Andrew Pope Demands That the Council's Road and Pavement Contract with Balfour Beatty is Cancelled
Image: Southampton Independents

 

Andrew Pope is the Redbridge ward Independent Network candidate for Southampton City Council. He has been investigating the Council's roads and pavement contract with Balfour Beatty. This is because of constant complaints about the roads and pavements from residents of Southampton.

 

Andrew Pope Independent Network
Photo: Southampton Independents

 

Andrew says:

"I've asked Council officers to cancel the contract. Why? Because it's a clear failure, and because Balfour Beatty are admitted blacklisters." 

 

Andrew Pope with Rubber Ducks in Rownhams Road, Southampton
Image: Southampton Independents (AP)

 

He has also been running the online game "Guess the Pothole", putting rubber ducks in the many potholes and posting the photos online, then asking residents where they think the pothole is, as reported by the Daily Echo. It has been very successful at drawing attention the failings. It also appears in Andrew's election address - see photo above. [The one in the photo is in Rownhams Road, when the gas pipeline was being replaced.]

The contract has been in place since 2010, when the Conservatives ran the Council. And since 2017, it has been extended - and extended again - by Labour running the Council.

In responding to Andrew's demand to cancel the contract, a Council spokesperson said:

"Based on its due diligence, to the Council’s knowledge neither Balfour Beatty Living Places nor any company in the Balfour Beatty group was involved in blacklisting at 2017 nor at the point of the award of the most recent contract in 2025. The Employment Relations Act 1999 (Blacklists) Regulations 2010 enshrines the position in legislation. Indeed it is widely reported that the practice in the construction industry ceased in 2009, which pre-dates the Council’s first highways contract with Balfour Beatty.
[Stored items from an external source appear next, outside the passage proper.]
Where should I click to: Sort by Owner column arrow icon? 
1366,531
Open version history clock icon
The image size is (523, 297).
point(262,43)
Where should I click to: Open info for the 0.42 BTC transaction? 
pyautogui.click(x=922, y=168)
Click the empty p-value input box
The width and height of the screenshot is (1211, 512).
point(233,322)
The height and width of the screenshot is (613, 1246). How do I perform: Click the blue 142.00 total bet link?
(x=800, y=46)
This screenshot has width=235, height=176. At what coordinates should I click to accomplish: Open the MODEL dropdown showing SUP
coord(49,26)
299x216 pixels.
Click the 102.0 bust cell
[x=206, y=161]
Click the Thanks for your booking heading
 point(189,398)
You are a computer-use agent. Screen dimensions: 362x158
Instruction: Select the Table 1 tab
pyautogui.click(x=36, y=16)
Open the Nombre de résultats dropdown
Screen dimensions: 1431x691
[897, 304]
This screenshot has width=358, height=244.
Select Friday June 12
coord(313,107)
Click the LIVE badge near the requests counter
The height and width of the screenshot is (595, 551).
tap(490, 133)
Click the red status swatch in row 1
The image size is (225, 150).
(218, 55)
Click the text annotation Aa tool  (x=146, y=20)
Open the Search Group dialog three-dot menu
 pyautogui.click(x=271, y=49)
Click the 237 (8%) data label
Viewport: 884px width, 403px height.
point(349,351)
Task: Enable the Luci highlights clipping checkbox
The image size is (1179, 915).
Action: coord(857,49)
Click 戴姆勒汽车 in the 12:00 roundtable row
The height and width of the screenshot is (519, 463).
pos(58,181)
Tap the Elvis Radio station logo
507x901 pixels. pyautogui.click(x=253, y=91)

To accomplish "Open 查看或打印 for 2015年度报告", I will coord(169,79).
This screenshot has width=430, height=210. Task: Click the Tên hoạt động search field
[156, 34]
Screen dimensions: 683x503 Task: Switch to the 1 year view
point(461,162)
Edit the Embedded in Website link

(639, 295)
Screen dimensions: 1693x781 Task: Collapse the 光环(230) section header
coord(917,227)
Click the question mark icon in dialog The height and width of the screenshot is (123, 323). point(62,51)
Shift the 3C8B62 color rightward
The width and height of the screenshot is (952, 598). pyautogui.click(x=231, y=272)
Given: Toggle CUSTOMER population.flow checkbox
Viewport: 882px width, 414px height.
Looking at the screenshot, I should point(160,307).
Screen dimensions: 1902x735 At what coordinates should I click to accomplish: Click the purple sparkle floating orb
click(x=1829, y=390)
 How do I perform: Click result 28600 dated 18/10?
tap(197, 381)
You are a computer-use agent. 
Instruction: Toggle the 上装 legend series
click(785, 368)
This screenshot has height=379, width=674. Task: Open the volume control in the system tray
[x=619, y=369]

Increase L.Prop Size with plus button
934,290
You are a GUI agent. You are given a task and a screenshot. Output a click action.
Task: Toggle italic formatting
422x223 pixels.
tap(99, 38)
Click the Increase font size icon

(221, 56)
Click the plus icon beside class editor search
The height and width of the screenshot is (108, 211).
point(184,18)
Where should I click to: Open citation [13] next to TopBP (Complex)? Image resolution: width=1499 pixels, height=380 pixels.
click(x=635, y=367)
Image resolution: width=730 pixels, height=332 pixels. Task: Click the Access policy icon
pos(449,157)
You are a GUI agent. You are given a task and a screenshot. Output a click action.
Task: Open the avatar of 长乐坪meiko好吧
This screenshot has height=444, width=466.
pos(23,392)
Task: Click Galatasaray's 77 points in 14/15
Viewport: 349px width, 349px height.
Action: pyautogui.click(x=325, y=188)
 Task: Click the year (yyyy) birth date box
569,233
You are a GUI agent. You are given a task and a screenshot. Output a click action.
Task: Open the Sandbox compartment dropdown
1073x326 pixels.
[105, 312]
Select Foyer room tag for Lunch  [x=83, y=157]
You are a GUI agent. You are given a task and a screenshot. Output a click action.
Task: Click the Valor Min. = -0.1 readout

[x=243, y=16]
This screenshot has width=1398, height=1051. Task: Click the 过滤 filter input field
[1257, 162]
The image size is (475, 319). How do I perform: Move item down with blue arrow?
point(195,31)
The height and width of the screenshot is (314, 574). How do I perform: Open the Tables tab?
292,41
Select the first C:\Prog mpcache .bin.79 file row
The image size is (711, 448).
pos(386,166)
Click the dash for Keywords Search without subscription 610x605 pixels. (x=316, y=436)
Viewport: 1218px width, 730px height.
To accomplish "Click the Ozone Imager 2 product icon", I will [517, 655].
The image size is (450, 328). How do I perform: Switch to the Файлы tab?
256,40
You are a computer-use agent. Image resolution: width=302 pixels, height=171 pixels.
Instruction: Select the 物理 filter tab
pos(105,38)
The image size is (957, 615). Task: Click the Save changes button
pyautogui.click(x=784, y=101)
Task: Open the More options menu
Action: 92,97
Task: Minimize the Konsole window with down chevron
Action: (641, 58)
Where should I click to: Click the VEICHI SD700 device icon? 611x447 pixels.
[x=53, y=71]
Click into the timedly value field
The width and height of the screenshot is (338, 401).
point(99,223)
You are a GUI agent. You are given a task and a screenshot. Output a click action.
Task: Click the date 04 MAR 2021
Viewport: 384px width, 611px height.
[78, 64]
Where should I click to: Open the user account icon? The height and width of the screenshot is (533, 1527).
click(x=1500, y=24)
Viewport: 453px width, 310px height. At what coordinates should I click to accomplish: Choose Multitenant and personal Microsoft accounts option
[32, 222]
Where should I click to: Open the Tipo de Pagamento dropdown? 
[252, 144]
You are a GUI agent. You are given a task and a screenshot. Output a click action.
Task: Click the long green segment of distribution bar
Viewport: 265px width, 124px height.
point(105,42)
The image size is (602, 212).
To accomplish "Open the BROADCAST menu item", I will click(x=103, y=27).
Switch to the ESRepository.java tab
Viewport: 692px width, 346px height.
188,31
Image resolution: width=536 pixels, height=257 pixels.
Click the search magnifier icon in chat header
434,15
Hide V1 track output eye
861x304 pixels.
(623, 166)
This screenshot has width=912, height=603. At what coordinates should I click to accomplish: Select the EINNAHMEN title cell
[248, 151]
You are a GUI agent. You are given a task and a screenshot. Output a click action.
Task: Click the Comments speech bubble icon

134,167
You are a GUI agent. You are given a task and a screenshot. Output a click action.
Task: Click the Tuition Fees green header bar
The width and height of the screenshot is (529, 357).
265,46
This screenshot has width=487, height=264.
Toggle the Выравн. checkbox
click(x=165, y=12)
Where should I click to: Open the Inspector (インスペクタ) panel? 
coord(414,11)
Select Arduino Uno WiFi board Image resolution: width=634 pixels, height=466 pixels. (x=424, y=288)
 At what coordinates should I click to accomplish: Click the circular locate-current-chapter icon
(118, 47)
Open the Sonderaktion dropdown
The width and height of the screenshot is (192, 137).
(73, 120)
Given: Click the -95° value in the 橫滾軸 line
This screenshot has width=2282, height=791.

Based on this position, the Council does not intend to terminate its contracts delivered by Balfour Beatty as a result of the historic blacklisting as its policy has not been breached." 

Andrew says:

"The serious point to the game is to humiliate the Labour-run Council into cancelling the failed £60 million roads contract. 

This contract is clearly a failure. Nobody in Southampton, other than the Labour councillors who voted it through, and Tory councillors Peter Baillie and Rob Harwood, think it has been a success. They've had sixteen years!

It is interesting that before becoming a Tory councillor, Rob Harwood was the Council officer who wrote the report for the Balfour Beatty contract. Not once, but twice - in 2010 and 2017. And then in 2018, he was elected to the same Council as a Tory councillor.

What an amazing coincidence, that he thinks the contract is great and his Group Leader Baillie does too. 

Neither of them wanted to answer queetions when I asked him how he managed any perceived confict of interest. I gave them the right of reply. Worse than that, they said that such questions were 'irrelevant'. Harwood cost the Council over £25,000 for loose words; it seems that he has not learned his lesson.

On the doorsteps of Southampton, residents want to know. Residents want to know why the roads and pavements are so bad and why a failed contract has been allowed to go on for so long. My independent colleagues tell me that in Herefordshire, the Council cancelled Balfour Beatty. So should Southampton.

I've asked Council officers to cancel the contract. Why? Because it's a clear failure, and because Balfour Beatty are admitted blacklisters.

I changed the procurement rules of the Council when I was Councillor before. I was applauded by leading anti-blacklisting campaigners Dave Smith and Phil Chamberlain in their book "Blacklisted". The Council's rules that I put in place are supposed to prevent blacklisters getting council contracts. I took considerable time and effort to ensure officers put such rules in place.

Yet Council officers have refused in writing to cancel the contract, and have made excuses for Balfour Beatty, claiming blacklisting is somehow all in the past. Really? The unions don't think so, including Unite.

So how can a Labour-run Council justify handing another £60 million to Balfour Beatty - a figure which I uncovered and investigated?

They can't, if they are on the side of the working people of Southampton. But residents have worked out that Labour is not for working people and has not been for some time now.

What a shameful situation. Residents deserve to be protected from blacklisters and deserve to have better roads and pavement that are safe. Labour councillors voted this contract through, like the party puppets that they are.

I will carry on campaigning for residents - it is them who I respond to.

If I am elected on 7th May, I will have more powers to get answers and challenge for better roads and pavements."